デジタル進化の中、UZUiRO服づくりのこれから / 連載 第10話
UZUiRO 10th Decade of Colors
——省力化とこだわり、その間にある「つくる楽しさ」
技術が進化しても、服づくりの原点は「人の感覚」。
デジタル化やAIの波の中で、UZUiROがどうやって“らしさ”を守りながら前に進もうとしているのか。
今回は代表のあっちが、ものづくりの現場から感じていることを綴ります。
ハンドメイドから始まったブランドが、今CADを導入する理由

UZUiROはもともと、家庭用ミシンと紙の型紙からスタートしました。
すべてが手作業で、型紙の修正もハサミと鉛筆。洗うと縮む生地のクセに悩まされながら、一本一本の線を手で引いてきました。
でも、ブランドが10年目を迎えた今、ようやく「CAD(キャド)」というデジタルの型紙システムを導入しました。服づくりの設計をパソコンで作り、データで管理し、再現性を高めるためのツールです。
縮率や寸法を正確に把握し、同じクオリティで次の一着を作ることができる。さらに、自動裁断機も合わせて導入し、裁断で「体力使って疲れた〜、、、」というスタッフの悲鳴も改善されると思います。

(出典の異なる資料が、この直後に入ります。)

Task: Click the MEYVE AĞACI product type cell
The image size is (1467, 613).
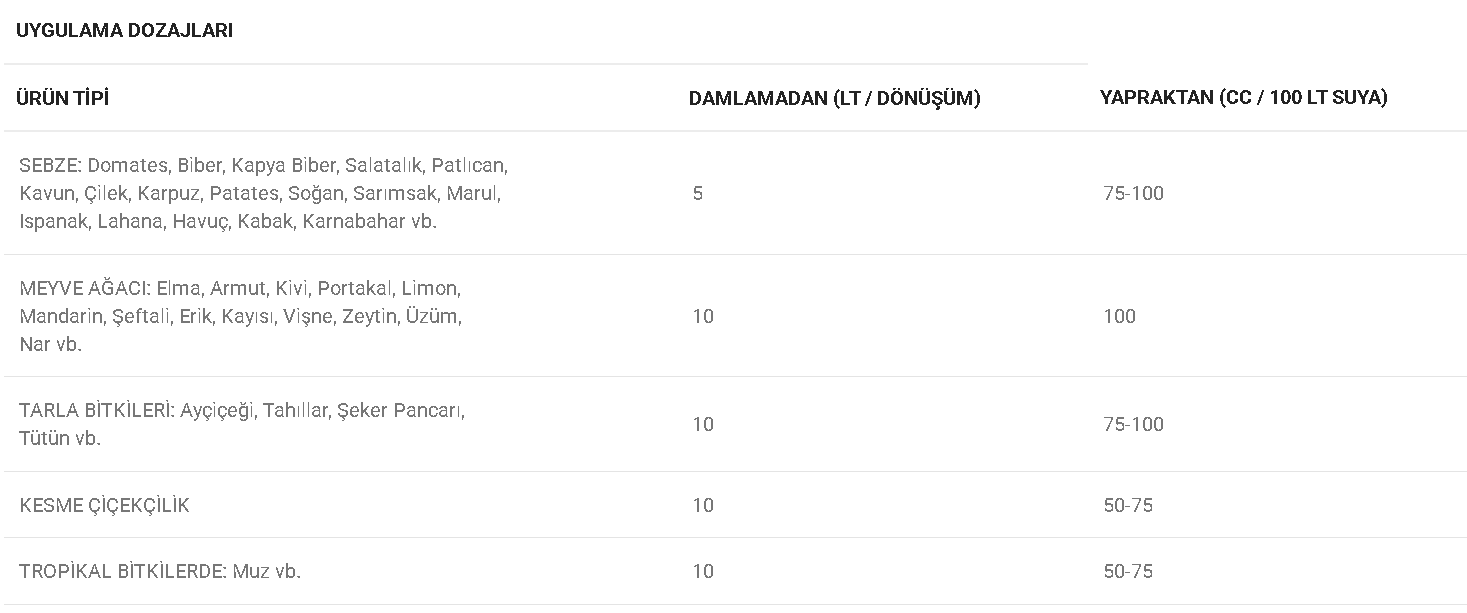Action: (x=240, y=316)
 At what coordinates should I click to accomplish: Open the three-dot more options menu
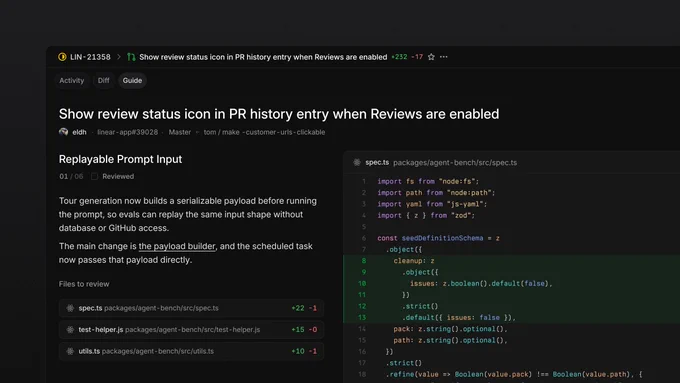[444, 57]
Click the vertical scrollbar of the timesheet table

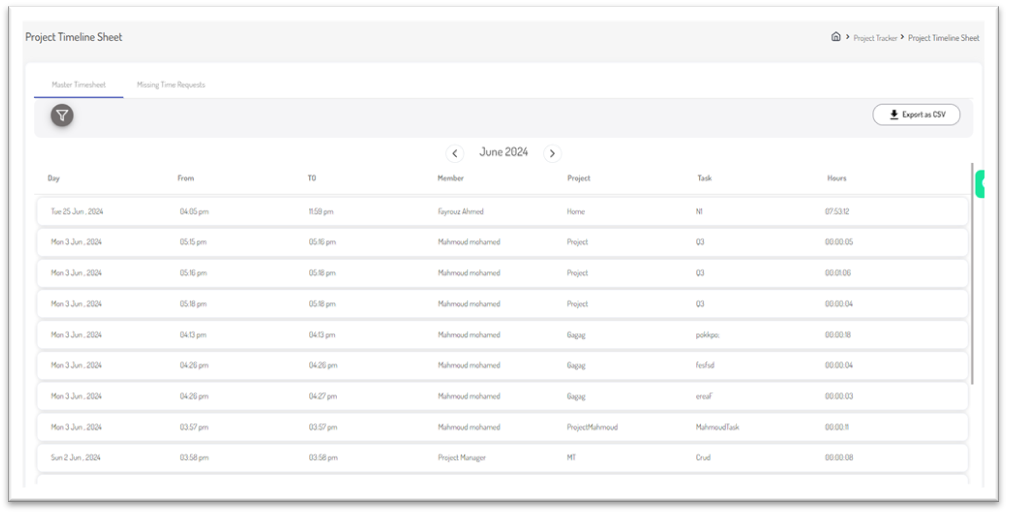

ただ、これは単に「効率化のための導入」ではありません。
UZUiROにとってデジタル化は、“人の感覚をより正確に伝えるための道具”という考え方を大切にしています。
そして、作り手が感じる“あと少し変えるとよくなる”の感覚を、正確に出すための手段でもあります。
“あと少し変えるとよくなる”に宿るもの

服を作っていると、「あと5ミリ短いほうがきれい」「このカーブは少し緩いほうが女性らしい」といった判断が、常にあります。
それはデータでは測れない“感覚”の世界。デジタル化は、たしかに作業は速くなるけれど、頼りすぎると、どこか“無難”な服になってしまうこともあります。
それをUZUiROらしいと思う服になるのは、最後の「よし、これだ」と決める部分は必ず人の感覚で確かめ修正すること。
それはUZUiROの服づくりの大切に変えないように決めている哲学です。

手で確かめた感覚、袖を通したときの“いい”という直感。
それこそがUZUiROの服づくりの根っこであり、デジタルでは置き換えられない部分だと感じています。
AIが服をデザインできる時代に、UZUiROは何を残すのか
最近では、AIを使って服のデザインを作ることもできるようになりました。「こういう雰囲気で」「こういう色味で」と指示を出すだけで、数秒で画像が出てくる。一昔前なら考えられなかったスピードです。

でも、AIがどんなに優れていても、“袖を通した瞬間に感じる心の動き”までは今のところ再現できません。
それは、作り手が生地を触って、形を悩んで、試行錯誤して生まれる一定の基準では測れない“人の感覚”のようなもの。
私たちが大切にしているのは「便利に作ること」ではなく、“ストーリーを感じられる服”を作ることです。
効率化を進めながらも、あくまで中心にあるのは“人の手”と“感覚”。汗を流しがら作られた地域の生産者の生地への想いを、服という形にして届けること。だからUZUiROでは、省力化とこだわり、その両方のあいだにある“ちょうどいいバランス”を探し続けています。
現場が変わると、空気も変わる
CADを導入してから、工房の空気が少し変わりました。
これまでは、パターンを修正するたびに外部のパタンナーさんにお願いしていましたが、今ではその場で修正できるようになりました。

「このラインをもう少し細くしたい」「この丈、あと2センチ短くしてみよう」——
そういったアイデアを、感覚のまま形にできる。このスピード感と自由さは、私たちの“現場力”を確実に高めています。
一方で、便利になることで失われるものもある。
手で型紙を引いていたときの苦労や、試行錯誤の時間。
でも、それを「もう古いやり方」と切り捨てるのではなく、“良い部分を残しながら次に進む”。
これがUZUiROのいま考えているやり方です。
変化を恐れず、楽しむこと
デジタル化を進めるとき、一番大切なのは“怖がらないこと”だと思います。
わからないことがあっても、とりあえず触ってみる。試してみる。

実際、ブランドマネージャーのオレオも、最初はCADなんてまったく触ったことがなかった。
それでも、失敗を恐れずに使いこなしていくうちに、今では社内ではかなり理解度が深まり、縫製部のUZUiROクルーの子と一緒に
「ここはこっちに揃えるといいんじゃない?!」など、討論しながらの習得を進めています。
デジタル化もそうですが、時代とともに様々な環境が変わっていきます。
だから、変化を恐れず対応することは当然大切です。でも、どんな環境でも服を作ることが楽しいという感覚を忘れずに進んでいきたいものです。

↑↑ ポケット付マフラー/4カラー/三河産ニット/MOTTAiiNA
結論!!
服づくりは、いつの時代も“楽しい”からこそ続けられる。
これは、服作りだけでなく、他のどんなことも当てはまるんじゃないのかなと。
どんなに便利な時代になっても、最後に残るのは“人と人から生まれる喜び”と信じてやっていくしかない。
その感覚を大切にしながら、これからもUZUiROは進んでいきます。